> **Written instruction 1**
In the Q&A on compiling Flex projects from Emacs with fcsh, what does the answer say fcsh is really meant for?
> **Written instruction 2**
Continue the Q&A on compiling Flex projects from Emacs with fcsh, picking up after its final sentence.

* Start Excerpt provided *

I've got some reasonable emacs-fu, and I know how to use the Flash Builder IDE to work in Flex/Actionscript, but I'd like to move to using Emacs to do most of my coding instead of the flash builder. This poses some problems, though, namely that I'm not sure how to go about compiling my flex project from the fcsh-mode command line.
Here's an outline of my setup:
I've never used the command line compilers in this way, so I'm a bit stumped on how to start. I keep reading about compile 1
when people talk about fcsh on the 'net, but that just gives me fcsh: Target 1 not found
which I take to mean that I have to have run the 'right' compilation beforehand. But not a single web site touches on what exact mystical incantation that would be.
So, the basic question here is: What is the minimum complete set of steps starting with opening an actionscript or MXML file to a successful compilation of the file?
Here's the thing - fcsh isn't really for building projects, it's for incremental development.
The best way to figure out fcsh is to first learn how to use the mxmlc and compc on the command line. The verbosity necessary to compile your project using these tools will irritate you at some point, so you'll want to make an ant task or the like as weiji commented above.

* End Excerpt provided *
* Start Data block *

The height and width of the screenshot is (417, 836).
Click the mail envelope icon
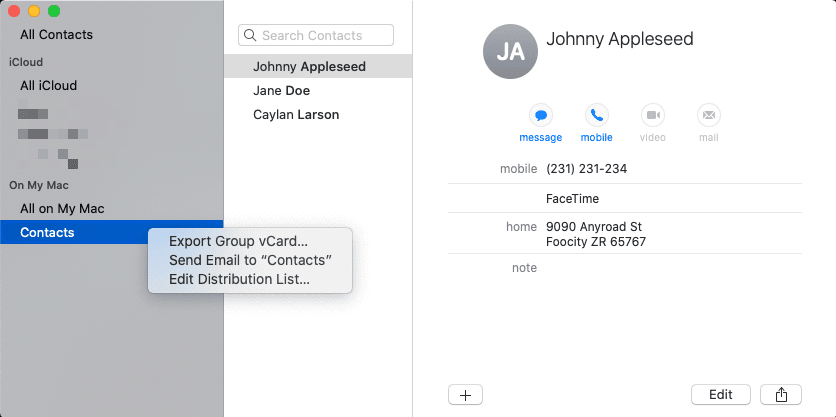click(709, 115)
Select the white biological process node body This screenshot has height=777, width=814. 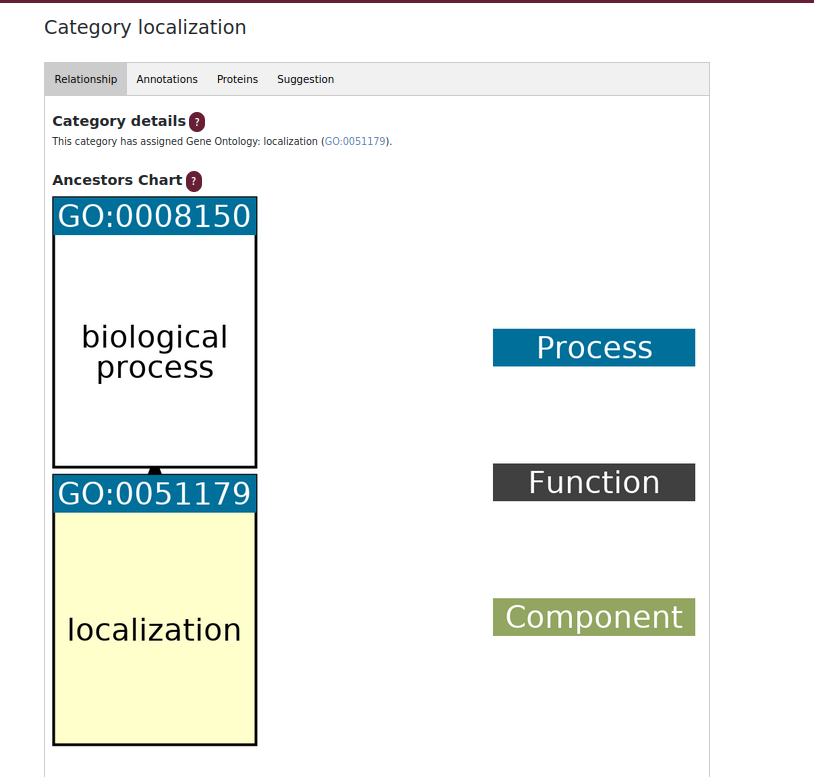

* End Data block *

> **Exercise result 1**
Incremental development, not building projects.

> **Exercise result 2**
So, after you get your ant project set up, you'll start to realize that even when you have everything set up nicely, it still takes a lot longer to recompile than it does when you use Flex Builder. The reason is incremental compilation - FB isn't actually recompiling everything, it's only recompiling the closure of the dependency tree that hangs off whatever files you changed.
Enter fcsh. It's basically a hacked version of mxmlc that includes the same incremental compilation code that's used by FB. It stores sets of partial compilation results into indexed result sets, so that's what the "compile 1" refers to; it means "rebuild the same thing as before, but only recompile the changed stuff".
Ok, that was the fact part, so now onto opinion: don't bother. Although fcsh can greatly speed up recompilation of a big fluffy source tree, the better answer is "don't organize your code that way". I personally believe that more carefully partitioning your source to build SWCs or modules, and setting up multiple independent separately compiled libraries, with interface-biased dependencies between them is a much better route. Then, when you recompile, you're generally either only rebuilding the library, or rebuilding the app, but not all other stuff as well. To me, fcsh takes too much "thinking" mid-compile, whereas a library-based project hierarchy is nearly as fast and I can be more "dumb" about invoking M-x compile.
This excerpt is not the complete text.